Often times in your project you'll find a need to run certain tasks on a schedule. Whether it's every few minutes, hours, days, weeks, or even months. This is a perfect use case for a job queue which will often let you do just that by specifying the schedule through a crontab.
Here we'll see how you can easily do this with minimal code using ZeroQueue. As a simple example lets say you wanted to aggregate article links from multiple different news sites you follow on a daily basis and save them to an Airtable spreadsheet for easy access.
ZeroQueue Setup
Since a built docker image is currently hosted on Docker Hub, the app should easily work on many different platforms such as Kubernetes or Heroku. For this example we'll keep things simple and just run it locally with docker.
Backing services
To run ZeroQueue we'll first need a SQL database and Redis instance. A SQL database is used to track the different queues and users on the system while Redis is used to manage the jobs on a queue and distribute them to workers accordingly.
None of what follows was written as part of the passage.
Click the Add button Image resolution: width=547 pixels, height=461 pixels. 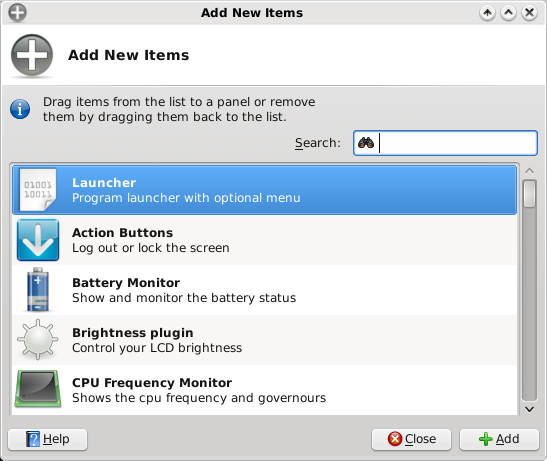point(499,439)
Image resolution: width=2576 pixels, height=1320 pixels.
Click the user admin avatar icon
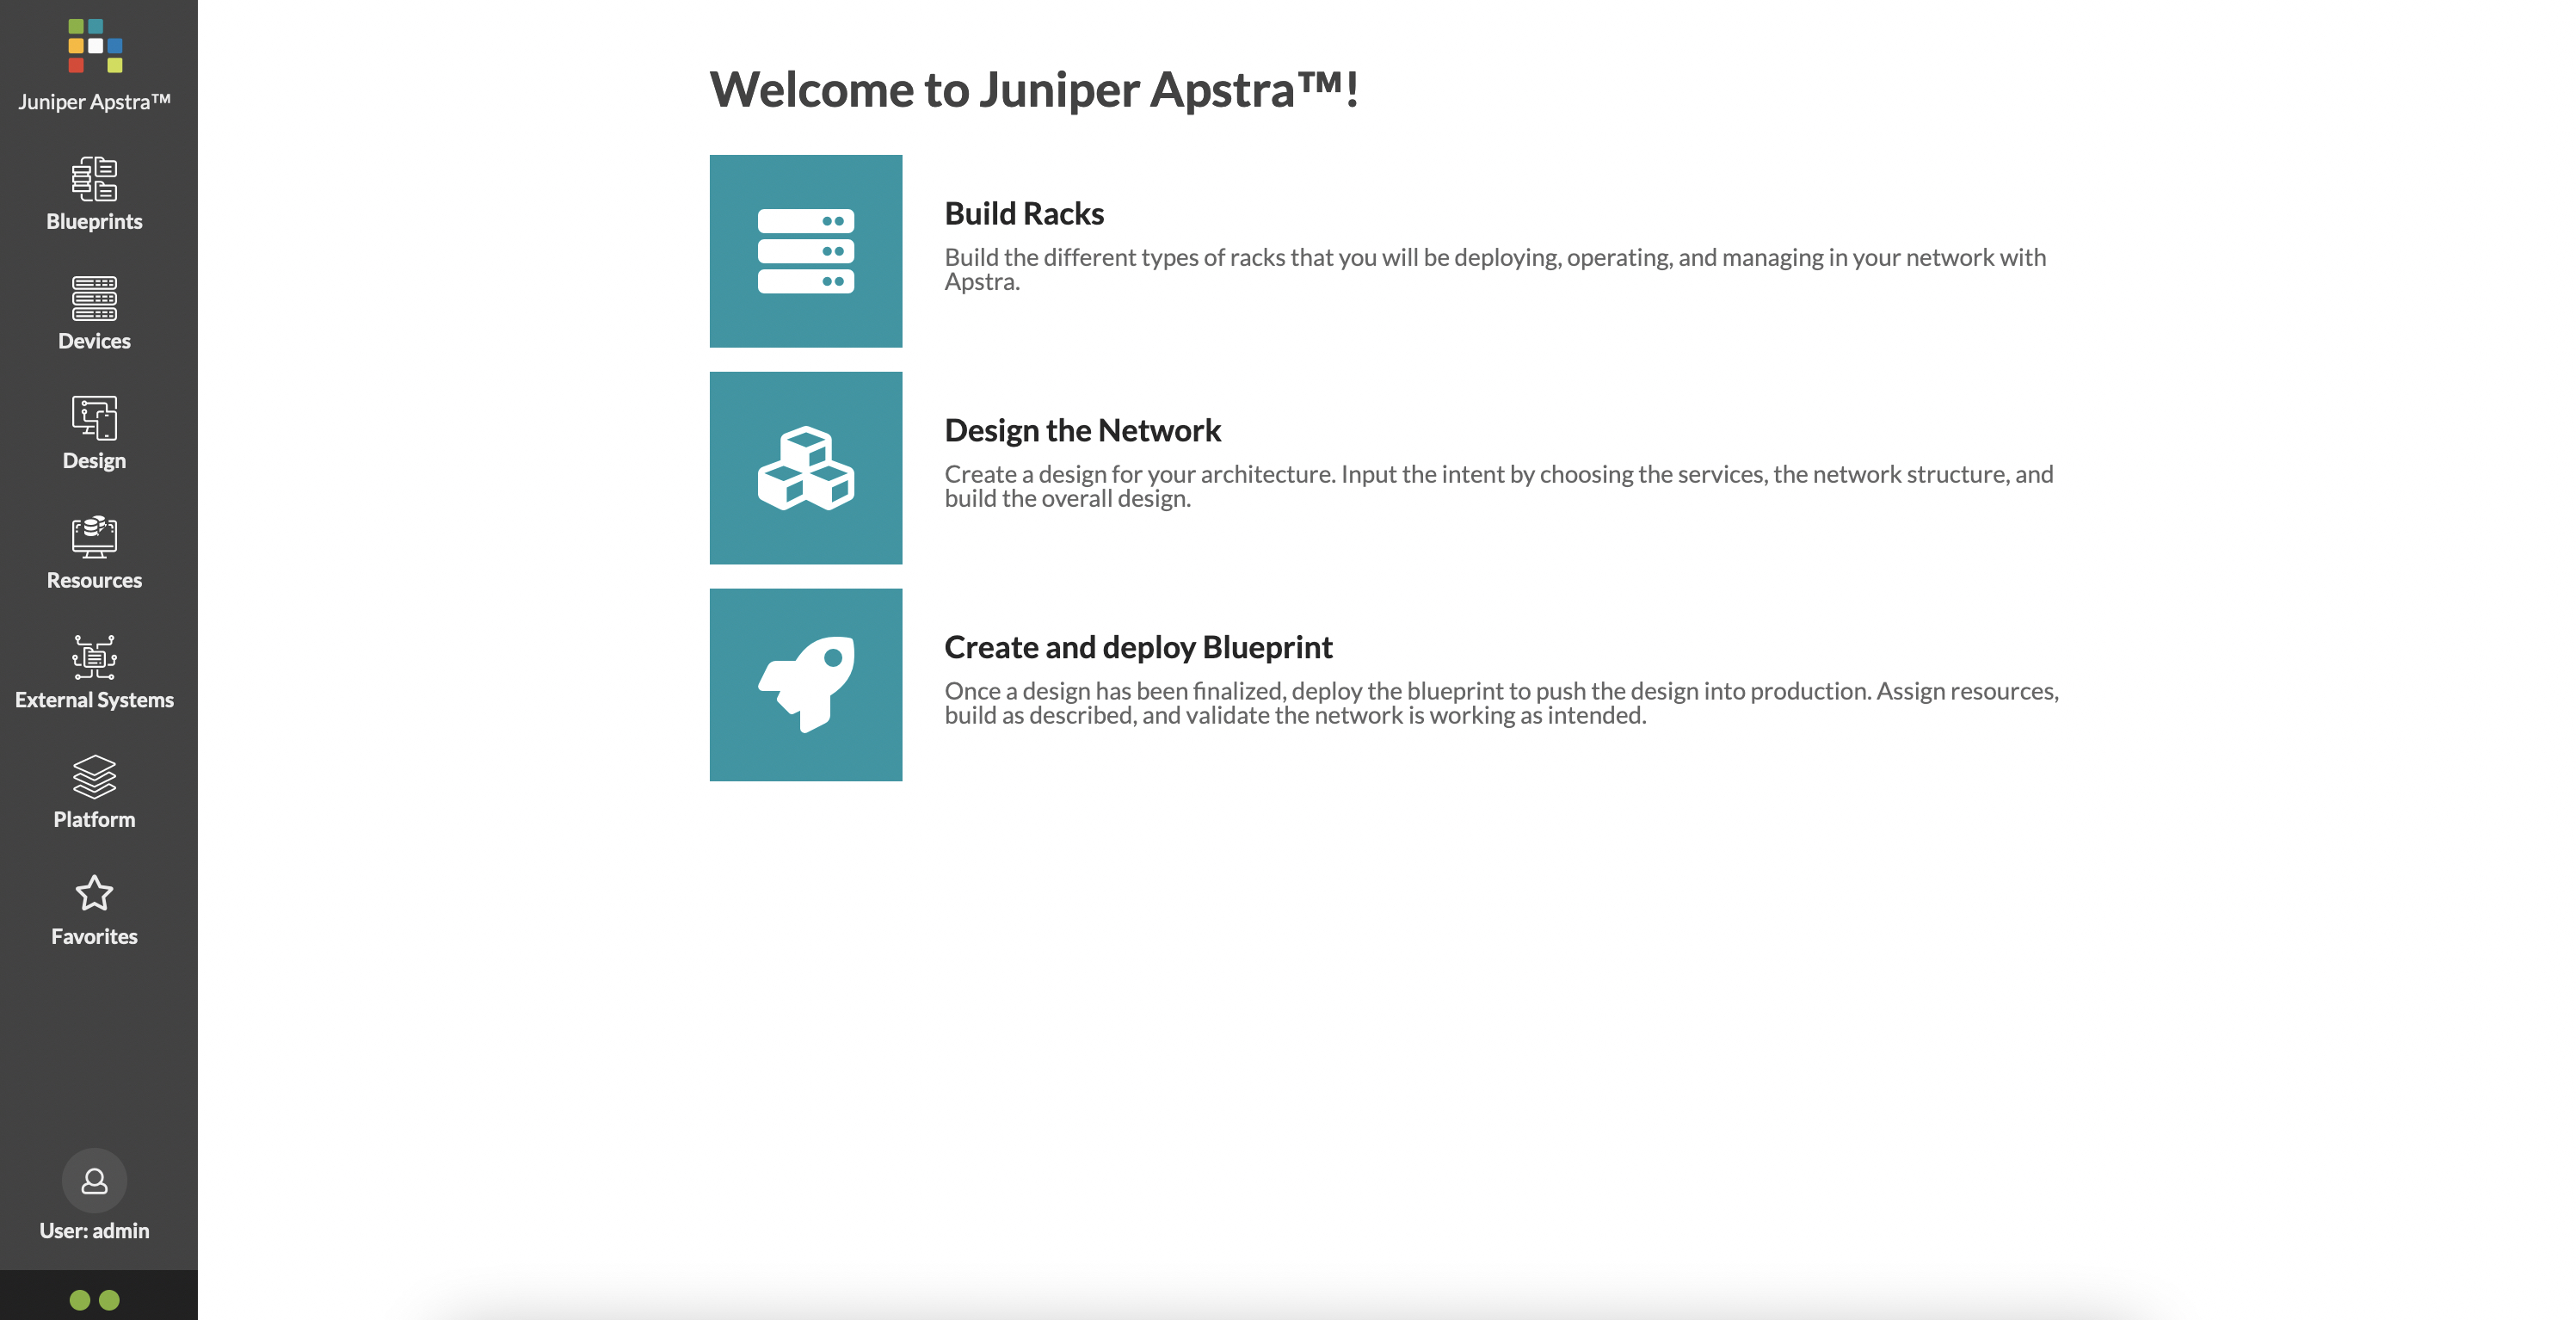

First, spin up a postgreSQL database with the following command:
docker run --name zeroqueue-db -e POSTGRES_USER=admin -e POSTGRES_PASSWORD=password -e POSTGRES_DB=zeroqueue_db -p 5432:5432 -d postgres
Next, spin up a Redis instance:
docker run --name zeroqueue-redis -p 6379:6379 -d redis
Starting a ZeroQueue web server
To start the web server we first need to run a migration on the database with the following command:
docker run --rm -e DATABASE_URL=postgres://admin:password@host.docker.internal:5432/zeroqueue_db zeroqueue/zeroqueue npm run db:sync
Once that is completed we can spin up the web server with:
docker run --rm -d -e DATABASE_URL=postgres://admin:password@host.docker.internal:5432/zeroqueue_db -e REDIS_URL=redis://host.docker.internal:6379 -e SESSION_SECRET=this-is-a-secret-value-with-at-least-32-characters -p 9376:9376 --name zeroqueue zeroqueue/zeroqueue
Once that's all done, you should be able to access ZeroQueue via http://localhost:9376 with the default credentials:
- username:
admin
- password:
password
Creating a queue
After logging into the dashboard click the "New Queue" button. We'll call our queue "Fetch Articles" and set the cron as 0 0 * * *
to run daily.
Adding jobs
For this example lets aggregate articles from the RSS feeds of two common sources, Dev.to and HackerNews.
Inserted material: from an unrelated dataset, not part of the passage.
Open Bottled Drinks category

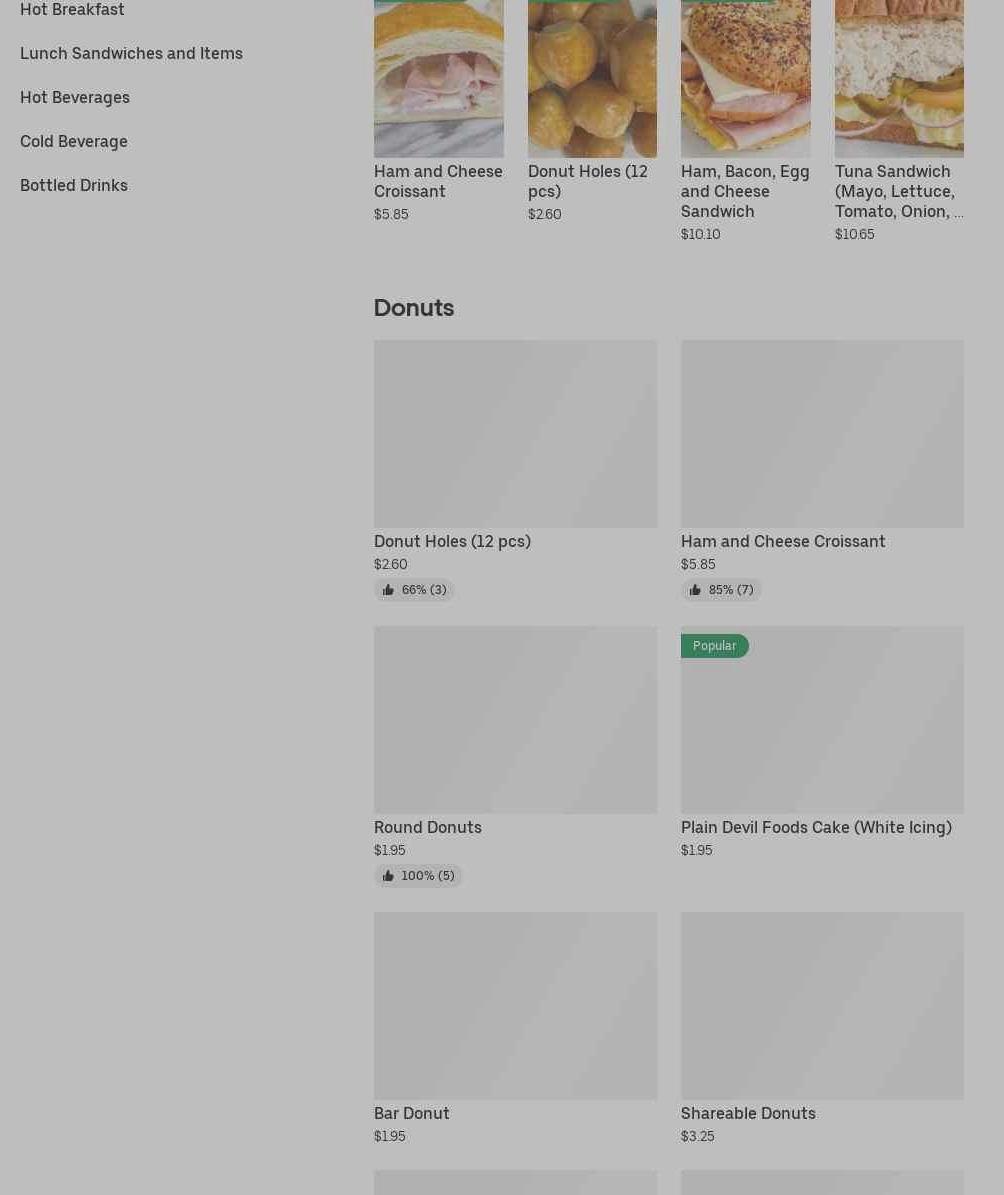[74, 186]
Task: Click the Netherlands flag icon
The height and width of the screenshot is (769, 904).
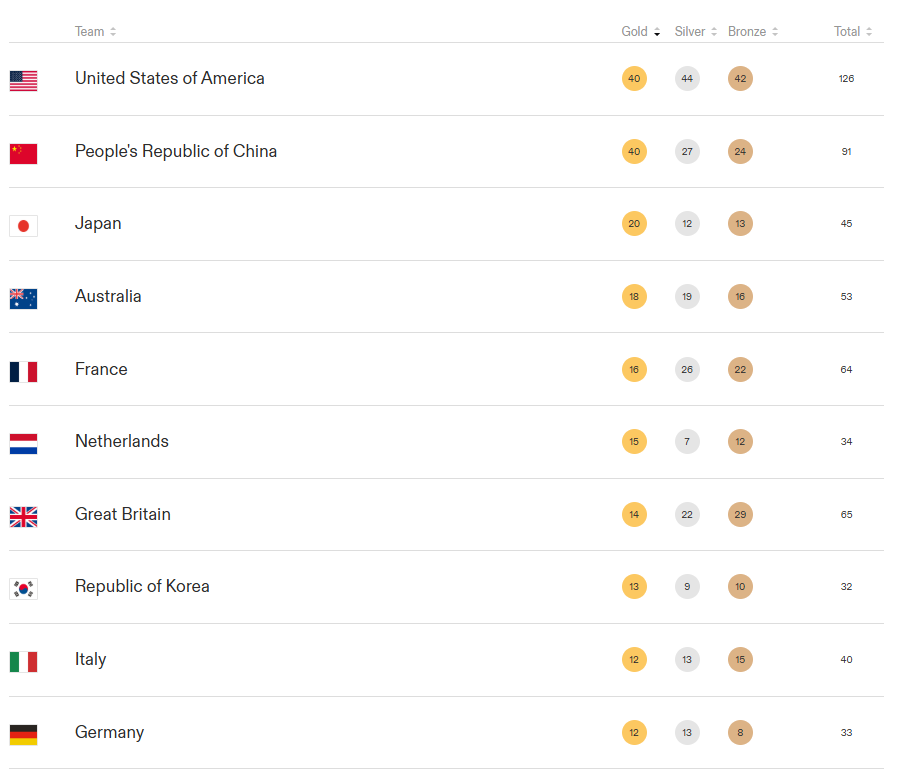Action: (23, 444)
First create the following jobs.json
file:
[
{
"name": "Dev.to",
"data": {
"source": "Dev.to",
"url": "https://dev.to/feed/"
}
},
{
"name": "HackerNews",
"data": {
"source": "HackerNews",
"url": "https://news.ycombinator.com/rss"
}
}
]
Next we'll add it to the queue by clicking into "Fetch Articles" on the dashboard and uploading the JSON file via the "New Jobs" button.
Adding workers
The final step is to now write some code for the workers. For each job, we want to fetch the RSS feed and push each item to an Airtable spreadsheet.
Start by installing the necessary dependancies:
npm install airtable bull rss-parser
Bull is the main library we need for the worker to be able to start processing jobs.
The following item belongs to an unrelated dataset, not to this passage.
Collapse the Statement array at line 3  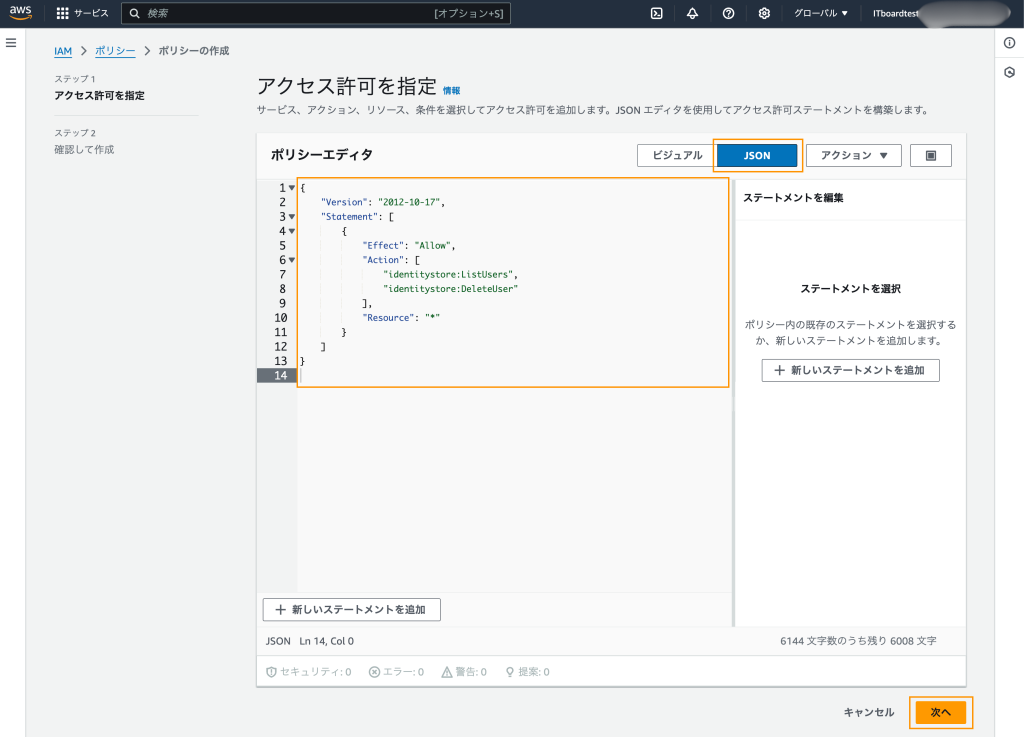(291, 217)
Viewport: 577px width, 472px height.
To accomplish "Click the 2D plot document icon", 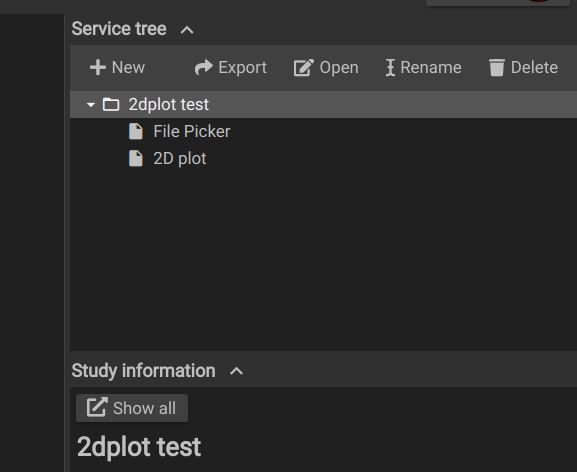I will tap(136, 159).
We can then create a file called worker.js
with the following code:
const Queue = require("bull");
const Parser = require("rss-parser");
const Airtable = require("airtable");
const queue = new Queue("Fetch Articles", process.env.REDIS_URL);
const parser = new Parser();
const base = new Airtable({ apiKey: "API_KEY" }).base("BASE_ID");
queue.process("*", async (job, done) => {
const { source, url } = job.data;
try {
const feed = await parser.parseURL(url);
await Promise.all(
feed.items.map((item) =>
base("Articles").create(
[
{
fields: {
Name: item.title,
Source: source,
Link: item.link,
Timestamp: new Date(item.pubDate).toISOString(),
},
},
],
{ typecast: true }
)
)
);
} catch (error) {
job.log(error);
}
job.progress(100);
done(null, null);
});
By running node worker.js
, the above script will execute according to the schedule we previously set. Everyday the worker will process the jobs in the "Fetch Article" queue. For each job it will pull the RSS feed from the given url and dump the article links into an Airtable spreadsheet.
Summary
In summary we've managed to:
- Setup a queue management system
- Scheduled jobs
- Added a worker
We've also managed to do this with less than 50 lines of code 🎉. You can also check out the example repo at https://github.com/thezeroqueue/zeroqueue-rss-example and the end result at https://airtable.com/shrcr2ihRSNWRBsPC.
If you're interested in using ZeroQueue for your own projects, consider starring it on GitHub at https://github.com/thezeroqueue/zeroqueue.
Note: although the worker is quite basic and won't cover a lot of edge cases such as de-duplication, the main point is that it can still be very easy to schedule tasks for anything when needed.